Saved entries:
+-------+

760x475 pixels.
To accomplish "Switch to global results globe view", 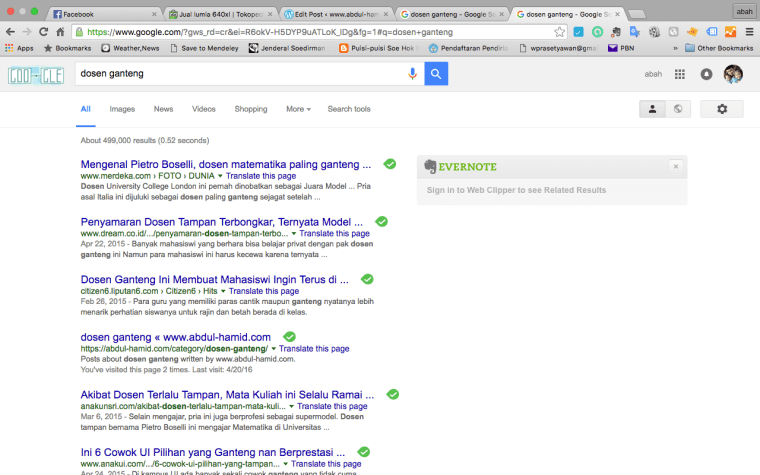I will click(677, 109).
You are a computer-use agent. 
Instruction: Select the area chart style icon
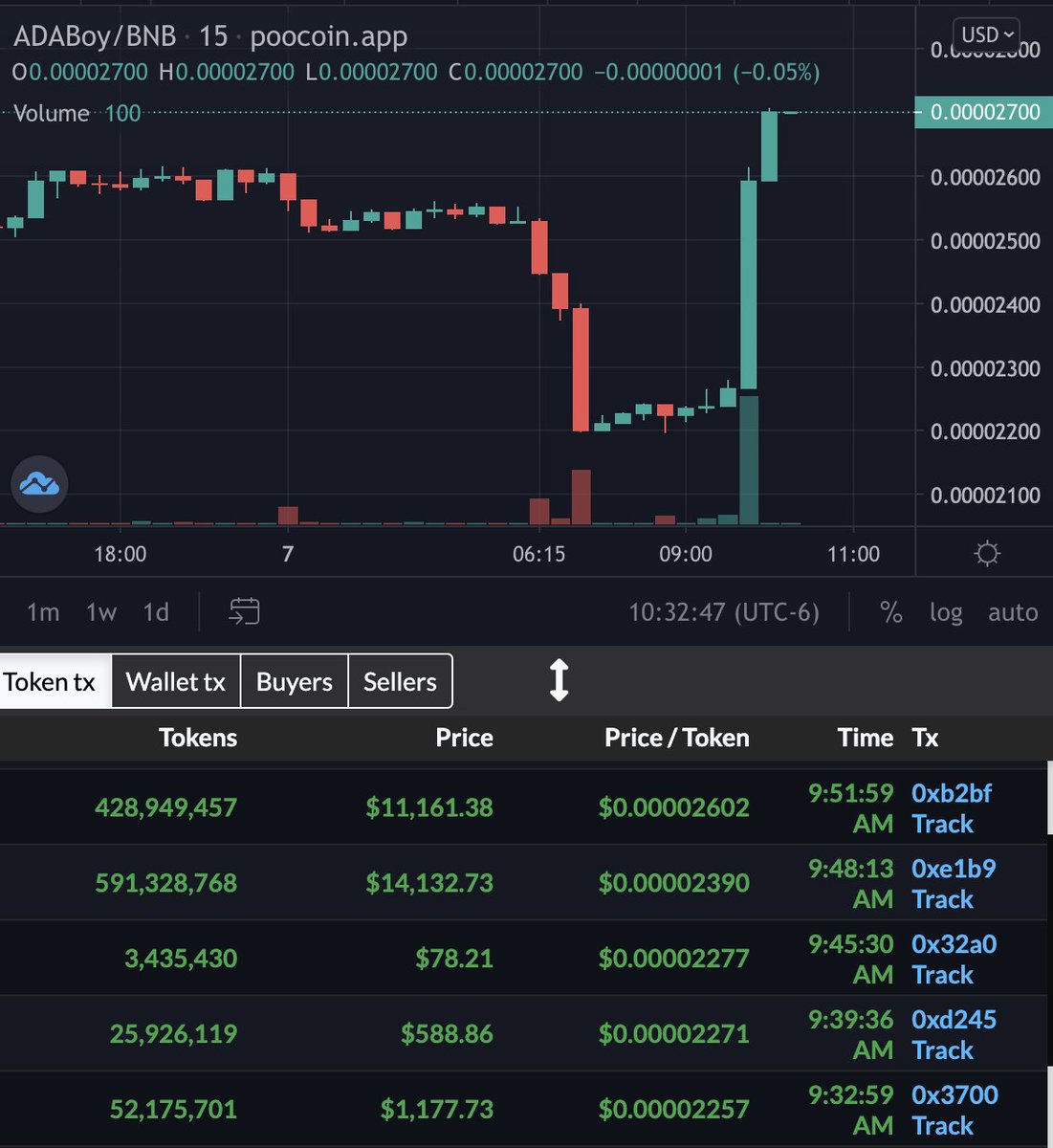pyautogui.click(x=38, y=484)
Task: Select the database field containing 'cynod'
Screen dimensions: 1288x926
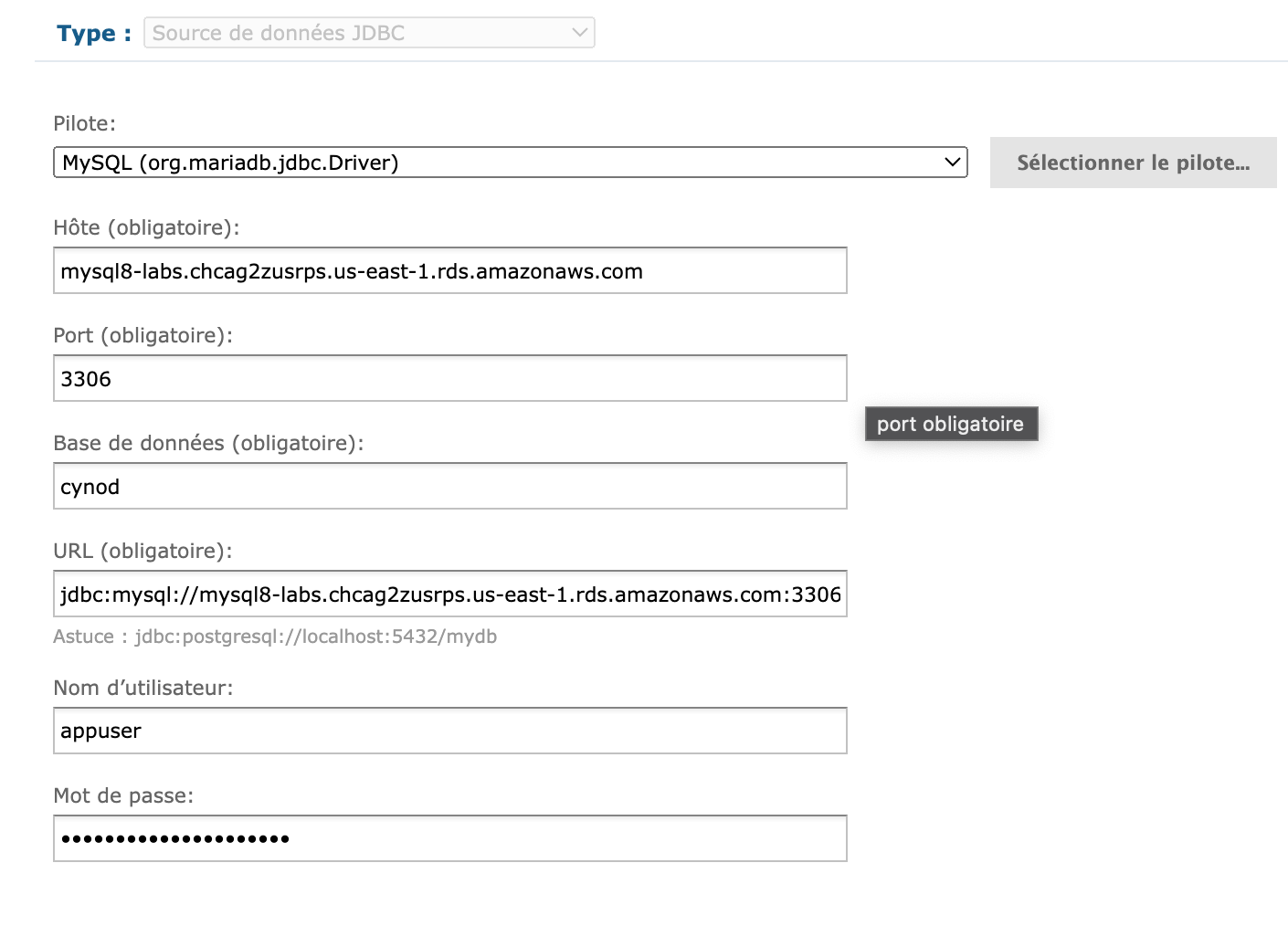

+-------+

■ **PROBLEM TO SOLVE**
Every line from the one that contains "You are a computer-use agent." through the end of the records above is to be reproduced exactly; no picture goes in the copy.

■ **ANSWER TO THE PROBLEM**
You are a computer-use agent. 
Instruction: Select the area chart style icon
pyautogui.click(x=38, y=484)
Task: Select the database field containing 'cynod'
Screen dimensions: 1288x926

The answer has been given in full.